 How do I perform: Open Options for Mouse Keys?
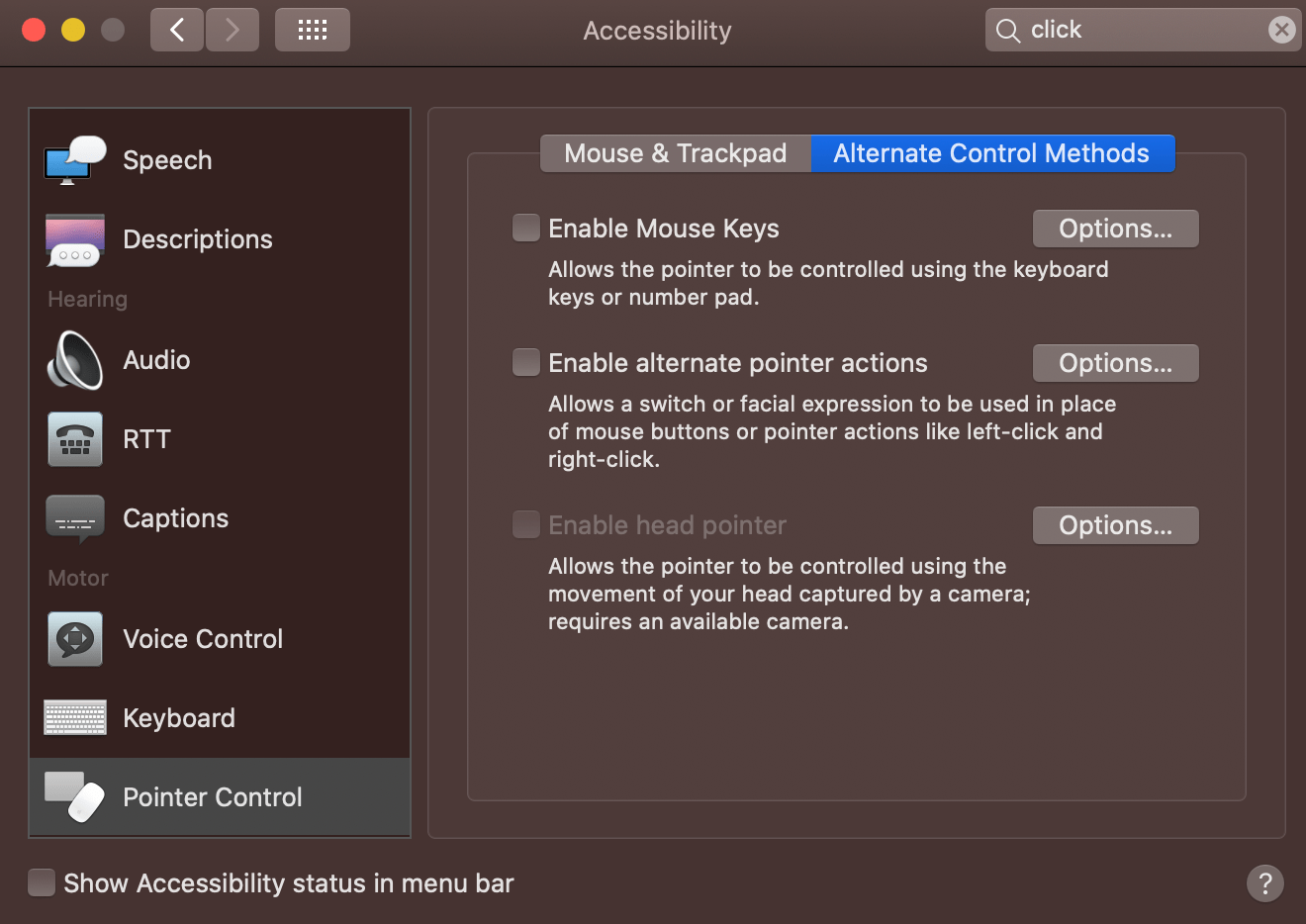pos(1115,228)
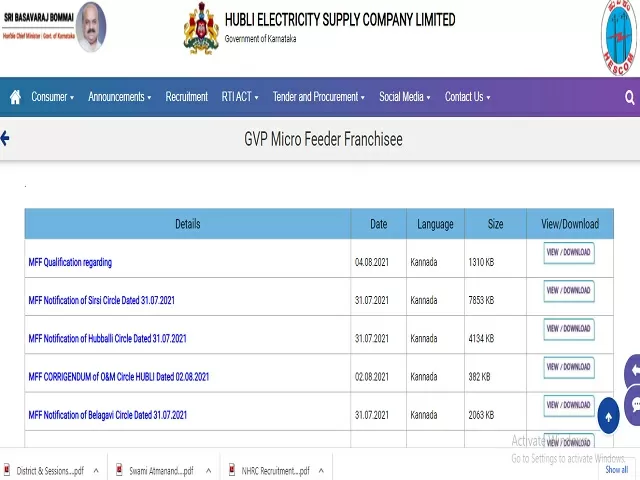Viewport: 640px width, 480px height.
Task: Click the back arrow beside page title
Action: [5, 139]
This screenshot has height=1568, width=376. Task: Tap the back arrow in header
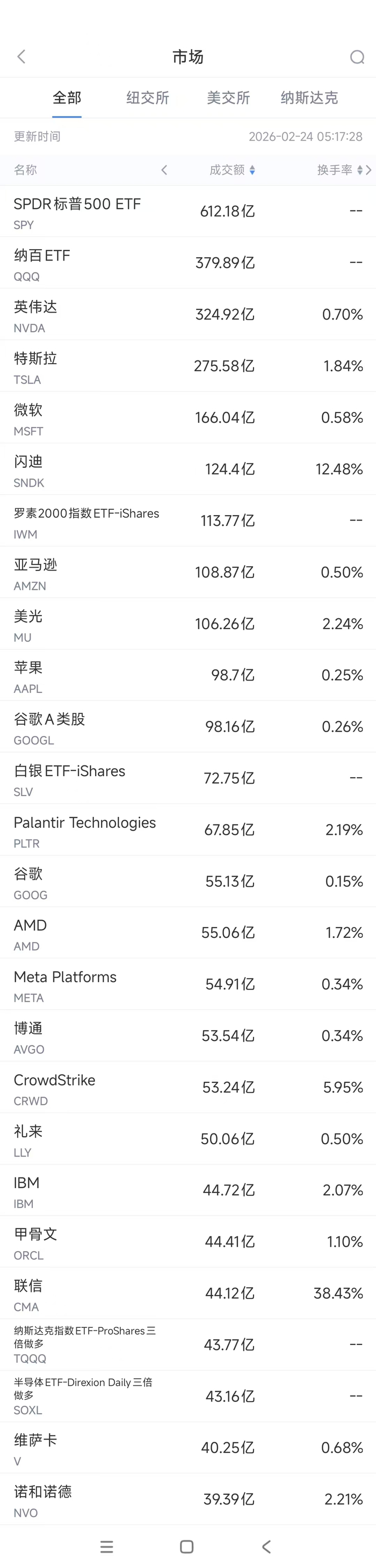[x=22, y=56]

####################

TASK BRIEF:
Repeat the records above word for word. Pictures stay out of the copy.

FINISHED TASK:
 How do I perform: Open Options for Mouse Keys?
pos(1115,228)
Viewport: 640px width, 480px height.
Task: Click the back arrow beside page title
Action: [5, 139]
This screenshot has height=1568, width=376. Task: Tap the back arrow in header
[x=22, y=56]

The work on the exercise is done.